Work required = Starting at the line that holds "Where should I click to: Click the back" and stopping at the line that holds "Task: Open the Database Users page", restate the records below word for word, with both of those lines included.

Dataset content =
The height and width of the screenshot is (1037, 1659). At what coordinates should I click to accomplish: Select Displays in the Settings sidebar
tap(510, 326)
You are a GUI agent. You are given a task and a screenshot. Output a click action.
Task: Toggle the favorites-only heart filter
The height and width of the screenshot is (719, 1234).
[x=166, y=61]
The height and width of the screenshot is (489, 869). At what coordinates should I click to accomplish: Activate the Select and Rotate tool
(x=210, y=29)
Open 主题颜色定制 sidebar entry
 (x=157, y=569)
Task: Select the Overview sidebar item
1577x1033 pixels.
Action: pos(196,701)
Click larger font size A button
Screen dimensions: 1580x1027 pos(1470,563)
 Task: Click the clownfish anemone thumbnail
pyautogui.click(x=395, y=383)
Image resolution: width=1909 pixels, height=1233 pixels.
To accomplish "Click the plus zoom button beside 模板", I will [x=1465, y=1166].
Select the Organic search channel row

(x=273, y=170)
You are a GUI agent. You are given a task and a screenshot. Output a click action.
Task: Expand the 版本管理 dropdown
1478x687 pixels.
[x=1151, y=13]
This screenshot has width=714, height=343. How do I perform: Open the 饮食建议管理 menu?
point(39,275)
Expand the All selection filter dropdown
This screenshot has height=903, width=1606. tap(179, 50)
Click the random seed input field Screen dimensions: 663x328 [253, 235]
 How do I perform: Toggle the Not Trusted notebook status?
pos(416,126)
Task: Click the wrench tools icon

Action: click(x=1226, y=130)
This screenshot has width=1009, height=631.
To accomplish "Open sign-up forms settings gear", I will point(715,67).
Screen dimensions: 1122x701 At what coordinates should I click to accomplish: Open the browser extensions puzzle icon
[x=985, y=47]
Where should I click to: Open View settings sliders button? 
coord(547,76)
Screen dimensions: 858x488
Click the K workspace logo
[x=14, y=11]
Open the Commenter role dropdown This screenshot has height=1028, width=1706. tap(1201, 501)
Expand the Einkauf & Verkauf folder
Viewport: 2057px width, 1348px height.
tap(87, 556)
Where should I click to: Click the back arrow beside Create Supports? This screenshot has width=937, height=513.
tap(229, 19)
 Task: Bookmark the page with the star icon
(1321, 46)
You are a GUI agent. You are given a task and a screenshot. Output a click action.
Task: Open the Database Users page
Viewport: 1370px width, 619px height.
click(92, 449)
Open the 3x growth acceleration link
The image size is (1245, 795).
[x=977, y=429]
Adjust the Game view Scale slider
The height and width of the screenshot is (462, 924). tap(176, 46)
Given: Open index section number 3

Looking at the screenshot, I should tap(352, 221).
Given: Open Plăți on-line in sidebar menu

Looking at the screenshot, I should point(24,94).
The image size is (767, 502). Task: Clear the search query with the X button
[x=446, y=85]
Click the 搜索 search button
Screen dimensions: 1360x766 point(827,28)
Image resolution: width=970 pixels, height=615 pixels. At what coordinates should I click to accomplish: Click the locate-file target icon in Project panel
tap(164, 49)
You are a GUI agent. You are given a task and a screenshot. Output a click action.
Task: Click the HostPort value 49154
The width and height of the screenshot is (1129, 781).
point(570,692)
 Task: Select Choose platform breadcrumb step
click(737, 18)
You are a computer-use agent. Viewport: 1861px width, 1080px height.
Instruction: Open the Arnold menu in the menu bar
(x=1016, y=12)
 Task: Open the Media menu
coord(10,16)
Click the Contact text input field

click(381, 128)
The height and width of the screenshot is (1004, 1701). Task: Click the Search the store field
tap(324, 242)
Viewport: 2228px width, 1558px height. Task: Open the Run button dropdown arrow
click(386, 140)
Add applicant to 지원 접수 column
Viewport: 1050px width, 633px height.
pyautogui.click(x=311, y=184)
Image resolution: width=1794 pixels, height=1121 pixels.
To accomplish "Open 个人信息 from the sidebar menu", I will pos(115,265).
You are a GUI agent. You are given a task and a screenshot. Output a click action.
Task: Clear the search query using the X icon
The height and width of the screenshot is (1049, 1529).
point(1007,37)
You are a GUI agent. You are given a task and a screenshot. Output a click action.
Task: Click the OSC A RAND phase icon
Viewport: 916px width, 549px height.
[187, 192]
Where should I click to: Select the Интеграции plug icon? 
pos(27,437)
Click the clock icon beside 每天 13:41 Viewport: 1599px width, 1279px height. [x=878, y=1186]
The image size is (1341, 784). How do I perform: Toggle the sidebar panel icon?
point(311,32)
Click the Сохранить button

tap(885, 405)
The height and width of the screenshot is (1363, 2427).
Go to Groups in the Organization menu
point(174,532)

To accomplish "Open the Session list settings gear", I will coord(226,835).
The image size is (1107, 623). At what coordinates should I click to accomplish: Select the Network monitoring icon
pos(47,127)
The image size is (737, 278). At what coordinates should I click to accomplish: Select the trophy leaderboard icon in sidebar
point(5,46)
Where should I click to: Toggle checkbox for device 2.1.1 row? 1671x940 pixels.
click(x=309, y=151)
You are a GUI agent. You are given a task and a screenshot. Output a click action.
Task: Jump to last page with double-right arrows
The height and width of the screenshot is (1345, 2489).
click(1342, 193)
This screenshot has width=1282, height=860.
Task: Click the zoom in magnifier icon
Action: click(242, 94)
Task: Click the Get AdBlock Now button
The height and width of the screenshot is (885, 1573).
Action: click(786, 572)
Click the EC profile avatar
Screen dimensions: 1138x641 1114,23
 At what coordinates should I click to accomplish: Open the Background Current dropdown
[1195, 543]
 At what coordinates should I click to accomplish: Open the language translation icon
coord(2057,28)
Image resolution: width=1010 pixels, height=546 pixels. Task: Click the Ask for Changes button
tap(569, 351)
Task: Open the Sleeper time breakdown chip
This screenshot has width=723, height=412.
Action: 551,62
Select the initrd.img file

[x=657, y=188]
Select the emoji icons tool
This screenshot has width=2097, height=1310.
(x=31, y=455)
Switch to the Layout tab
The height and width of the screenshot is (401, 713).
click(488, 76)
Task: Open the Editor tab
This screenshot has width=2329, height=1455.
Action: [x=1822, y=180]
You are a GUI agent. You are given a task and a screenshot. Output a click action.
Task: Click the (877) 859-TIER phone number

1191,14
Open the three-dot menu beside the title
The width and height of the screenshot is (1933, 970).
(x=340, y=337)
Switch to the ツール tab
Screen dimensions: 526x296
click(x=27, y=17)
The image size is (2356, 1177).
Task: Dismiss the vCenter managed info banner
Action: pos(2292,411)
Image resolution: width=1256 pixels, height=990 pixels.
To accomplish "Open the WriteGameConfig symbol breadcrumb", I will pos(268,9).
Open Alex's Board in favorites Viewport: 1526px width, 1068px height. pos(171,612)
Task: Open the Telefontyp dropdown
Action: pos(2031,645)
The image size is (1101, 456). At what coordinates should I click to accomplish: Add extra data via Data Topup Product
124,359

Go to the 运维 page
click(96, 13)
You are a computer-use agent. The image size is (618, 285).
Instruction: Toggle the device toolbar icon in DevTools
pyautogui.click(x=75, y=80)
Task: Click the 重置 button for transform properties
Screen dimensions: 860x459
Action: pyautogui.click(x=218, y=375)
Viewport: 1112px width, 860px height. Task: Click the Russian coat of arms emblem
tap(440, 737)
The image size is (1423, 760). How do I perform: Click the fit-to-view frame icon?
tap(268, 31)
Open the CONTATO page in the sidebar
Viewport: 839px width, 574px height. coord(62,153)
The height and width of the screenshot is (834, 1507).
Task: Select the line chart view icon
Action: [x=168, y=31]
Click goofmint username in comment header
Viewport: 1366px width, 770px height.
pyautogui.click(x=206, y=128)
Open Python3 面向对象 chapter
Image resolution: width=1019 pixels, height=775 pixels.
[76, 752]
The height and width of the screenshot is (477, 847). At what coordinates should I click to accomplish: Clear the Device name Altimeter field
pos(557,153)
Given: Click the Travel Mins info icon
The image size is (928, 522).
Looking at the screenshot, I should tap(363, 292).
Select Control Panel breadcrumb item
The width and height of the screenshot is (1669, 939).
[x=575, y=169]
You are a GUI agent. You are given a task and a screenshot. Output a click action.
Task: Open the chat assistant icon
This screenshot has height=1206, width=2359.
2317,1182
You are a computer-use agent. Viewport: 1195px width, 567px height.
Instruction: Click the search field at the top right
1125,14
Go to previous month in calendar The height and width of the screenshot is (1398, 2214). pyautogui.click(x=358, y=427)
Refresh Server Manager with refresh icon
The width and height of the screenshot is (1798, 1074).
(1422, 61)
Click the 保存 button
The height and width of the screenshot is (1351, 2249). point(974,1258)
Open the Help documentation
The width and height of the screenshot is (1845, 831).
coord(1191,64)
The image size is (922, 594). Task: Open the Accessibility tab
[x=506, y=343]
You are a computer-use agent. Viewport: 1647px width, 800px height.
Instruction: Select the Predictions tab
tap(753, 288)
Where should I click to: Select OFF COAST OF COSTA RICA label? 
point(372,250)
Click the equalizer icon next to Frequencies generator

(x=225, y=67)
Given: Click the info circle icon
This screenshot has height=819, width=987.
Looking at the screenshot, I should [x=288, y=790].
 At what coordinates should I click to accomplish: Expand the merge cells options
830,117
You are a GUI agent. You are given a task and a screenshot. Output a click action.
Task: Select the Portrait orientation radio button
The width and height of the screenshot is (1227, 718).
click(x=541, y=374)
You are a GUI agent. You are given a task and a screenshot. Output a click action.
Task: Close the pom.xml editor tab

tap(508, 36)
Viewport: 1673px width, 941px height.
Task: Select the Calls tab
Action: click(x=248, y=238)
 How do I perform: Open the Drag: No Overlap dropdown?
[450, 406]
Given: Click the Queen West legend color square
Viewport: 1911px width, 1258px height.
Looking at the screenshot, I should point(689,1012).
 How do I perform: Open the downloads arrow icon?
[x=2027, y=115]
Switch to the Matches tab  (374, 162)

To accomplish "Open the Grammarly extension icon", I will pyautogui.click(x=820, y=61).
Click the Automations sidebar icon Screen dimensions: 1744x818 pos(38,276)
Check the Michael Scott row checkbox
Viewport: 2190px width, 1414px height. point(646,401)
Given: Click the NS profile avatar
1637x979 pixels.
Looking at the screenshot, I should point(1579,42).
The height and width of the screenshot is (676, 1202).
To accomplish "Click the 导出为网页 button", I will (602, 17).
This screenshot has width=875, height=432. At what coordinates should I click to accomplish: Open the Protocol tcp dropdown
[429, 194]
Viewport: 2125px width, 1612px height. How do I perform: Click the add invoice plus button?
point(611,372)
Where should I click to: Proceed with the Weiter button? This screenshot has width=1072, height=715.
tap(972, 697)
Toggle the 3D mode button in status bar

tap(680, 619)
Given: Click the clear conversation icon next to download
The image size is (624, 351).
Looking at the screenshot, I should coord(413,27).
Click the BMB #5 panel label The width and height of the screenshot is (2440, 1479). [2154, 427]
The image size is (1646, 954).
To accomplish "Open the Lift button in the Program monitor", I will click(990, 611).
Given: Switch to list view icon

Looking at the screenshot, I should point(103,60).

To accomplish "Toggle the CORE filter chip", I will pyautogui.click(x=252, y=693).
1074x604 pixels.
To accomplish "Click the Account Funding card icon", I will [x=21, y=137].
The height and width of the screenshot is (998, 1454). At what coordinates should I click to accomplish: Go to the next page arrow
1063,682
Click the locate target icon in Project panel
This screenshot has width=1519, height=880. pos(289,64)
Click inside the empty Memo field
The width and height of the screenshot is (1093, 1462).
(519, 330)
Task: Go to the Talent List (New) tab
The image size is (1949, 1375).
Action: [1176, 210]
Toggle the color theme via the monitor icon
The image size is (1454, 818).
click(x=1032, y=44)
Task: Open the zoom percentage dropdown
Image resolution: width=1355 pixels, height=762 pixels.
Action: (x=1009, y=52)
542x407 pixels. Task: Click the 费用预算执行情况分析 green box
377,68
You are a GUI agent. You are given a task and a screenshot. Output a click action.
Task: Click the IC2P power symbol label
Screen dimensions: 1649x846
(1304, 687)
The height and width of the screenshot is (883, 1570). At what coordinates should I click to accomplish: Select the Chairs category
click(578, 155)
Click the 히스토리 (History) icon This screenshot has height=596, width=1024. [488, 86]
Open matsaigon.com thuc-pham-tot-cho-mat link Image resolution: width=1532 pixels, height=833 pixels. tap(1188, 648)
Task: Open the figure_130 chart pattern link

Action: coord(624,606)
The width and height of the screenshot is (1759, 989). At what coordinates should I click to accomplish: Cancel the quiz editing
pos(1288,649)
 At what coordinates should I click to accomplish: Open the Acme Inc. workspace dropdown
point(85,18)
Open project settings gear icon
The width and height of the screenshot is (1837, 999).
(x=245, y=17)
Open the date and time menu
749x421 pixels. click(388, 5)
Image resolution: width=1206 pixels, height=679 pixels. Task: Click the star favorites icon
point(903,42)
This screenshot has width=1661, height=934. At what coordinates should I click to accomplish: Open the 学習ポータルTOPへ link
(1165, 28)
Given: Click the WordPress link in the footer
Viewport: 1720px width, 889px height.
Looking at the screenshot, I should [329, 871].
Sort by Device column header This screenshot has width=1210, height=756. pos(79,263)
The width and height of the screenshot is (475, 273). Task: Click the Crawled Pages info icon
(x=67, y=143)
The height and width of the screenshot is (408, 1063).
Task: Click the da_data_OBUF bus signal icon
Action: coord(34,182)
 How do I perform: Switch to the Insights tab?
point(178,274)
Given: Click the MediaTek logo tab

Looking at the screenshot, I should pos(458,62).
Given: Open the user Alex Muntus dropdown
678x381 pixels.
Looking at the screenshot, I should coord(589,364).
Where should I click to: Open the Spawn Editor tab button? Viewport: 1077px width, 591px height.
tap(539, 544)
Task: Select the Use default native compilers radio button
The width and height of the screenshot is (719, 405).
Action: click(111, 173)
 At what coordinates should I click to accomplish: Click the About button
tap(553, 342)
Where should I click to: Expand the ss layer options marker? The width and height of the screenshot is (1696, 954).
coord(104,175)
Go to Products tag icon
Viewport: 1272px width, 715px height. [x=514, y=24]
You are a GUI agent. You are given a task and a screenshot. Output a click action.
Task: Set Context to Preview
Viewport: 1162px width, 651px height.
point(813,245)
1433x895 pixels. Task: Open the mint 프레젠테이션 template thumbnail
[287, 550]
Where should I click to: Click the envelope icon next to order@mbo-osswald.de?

Answer to the problem =
Where should I click to: Click the back arrow beside Create Supports? This screenshot has width=937, height=513.
tap(229, 19)
 Task: Bookmark the page with the star icon
(1321, 46)
You are a GUI agent. You are given a task and a screenshot. Output a click action.
Task: Open the Database Users page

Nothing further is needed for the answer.